Studio album by Julian Lennon
- Released: 24 March 1986
- Studios: Compass Point Studios (Nassau, The Bahamas); The Hit Factory (New York City, New York);
- Genre: Pop
- Length: 42:11
- Labels: Charisma (UK) Atlantic (US)
- Producer: Phil Ramone

Julian Lennon chronology
| Valotte (1984) | The Secret Value of Daydreaming (1986) | Mr. Jordan (1989) |

Singles from The Secret Value of Daydreaming
- "Stick Around" Released: 3 March 1986; "This Is My Day" Released: 12 May 1986; "Want Your Body" Released: 1986;

= The Secret Value of Daydreaming =

The Secret Value of Daydreaming is the second studio album by English singer-songwriter Julian Lennon, released in 1986.

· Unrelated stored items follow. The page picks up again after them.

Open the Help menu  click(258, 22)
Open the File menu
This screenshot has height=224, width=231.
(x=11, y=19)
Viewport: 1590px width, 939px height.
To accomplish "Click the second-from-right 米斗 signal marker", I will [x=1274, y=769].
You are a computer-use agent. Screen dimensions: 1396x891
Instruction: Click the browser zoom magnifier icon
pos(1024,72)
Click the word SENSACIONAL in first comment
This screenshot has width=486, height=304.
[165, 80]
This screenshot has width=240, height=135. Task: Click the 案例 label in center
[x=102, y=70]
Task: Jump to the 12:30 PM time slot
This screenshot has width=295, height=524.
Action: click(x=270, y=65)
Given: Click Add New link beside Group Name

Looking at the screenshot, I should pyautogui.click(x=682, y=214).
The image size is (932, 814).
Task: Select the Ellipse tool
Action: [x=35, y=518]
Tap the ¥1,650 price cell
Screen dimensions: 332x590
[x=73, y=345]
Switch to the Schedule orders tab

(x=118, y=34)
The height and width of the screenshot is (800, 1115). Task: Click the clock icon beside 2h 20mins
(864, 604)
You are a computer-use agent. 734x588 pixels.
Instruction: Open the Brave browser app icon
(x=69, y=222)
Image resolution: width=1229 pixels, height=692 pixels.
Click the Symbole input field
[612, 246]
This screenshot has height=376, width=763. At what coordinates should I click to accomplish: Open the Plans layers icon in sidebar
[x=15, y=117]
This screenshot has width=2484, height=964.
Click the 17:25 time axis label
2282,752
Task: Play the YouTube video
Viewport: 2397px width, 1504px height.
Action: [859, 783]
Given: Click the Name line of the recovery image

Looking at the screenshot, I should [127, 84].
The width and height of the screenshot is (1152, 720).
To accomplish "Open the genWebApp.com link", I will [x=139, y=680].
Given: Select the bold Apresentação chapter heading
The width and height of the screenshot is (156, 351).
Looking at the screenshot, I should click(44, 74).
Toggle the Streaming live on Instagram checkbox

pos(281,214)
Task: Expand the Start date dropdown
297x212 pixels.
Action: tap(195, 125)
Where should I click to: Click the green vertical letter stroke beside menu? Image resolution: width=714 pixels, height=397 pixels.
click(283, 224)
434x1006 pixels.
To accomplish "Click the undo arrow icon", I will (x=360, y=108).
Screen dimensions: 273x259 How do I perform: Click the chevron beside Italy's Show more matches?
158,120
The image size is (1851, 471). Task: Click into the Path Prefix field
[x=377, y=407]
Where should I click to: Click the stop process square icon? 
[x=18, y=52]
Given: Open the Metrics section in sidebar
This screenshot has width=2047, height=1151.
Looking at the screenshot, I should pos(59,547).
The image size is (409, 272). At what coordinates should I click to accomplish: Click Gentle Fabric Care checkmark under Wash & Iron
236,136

==Background and recording==
After going on tour the previous year to promote his previous album, Valotte, Lennon took a break to write material for The Secret Value of Daydreaming. Recording took place in the Bahamas, at Compass Point Studios, with mixing at the Hit Factory in New York City.

==Release==

The Secret Value of Daydreaming was released on 24 March 1986 on Charisma in the UK, and a day later on the 25th on Atlantic in the US. The album peaked at number 32 on the Billboard 200 chart upon its release. It was certified gold for sales of over 500,000 copies in the US by the RIAA on 22 May 1986. "Stick Around" reached number 1 on Billboards Mainstream Rock Tracks chart, and number 32 on the Hot 100 chart.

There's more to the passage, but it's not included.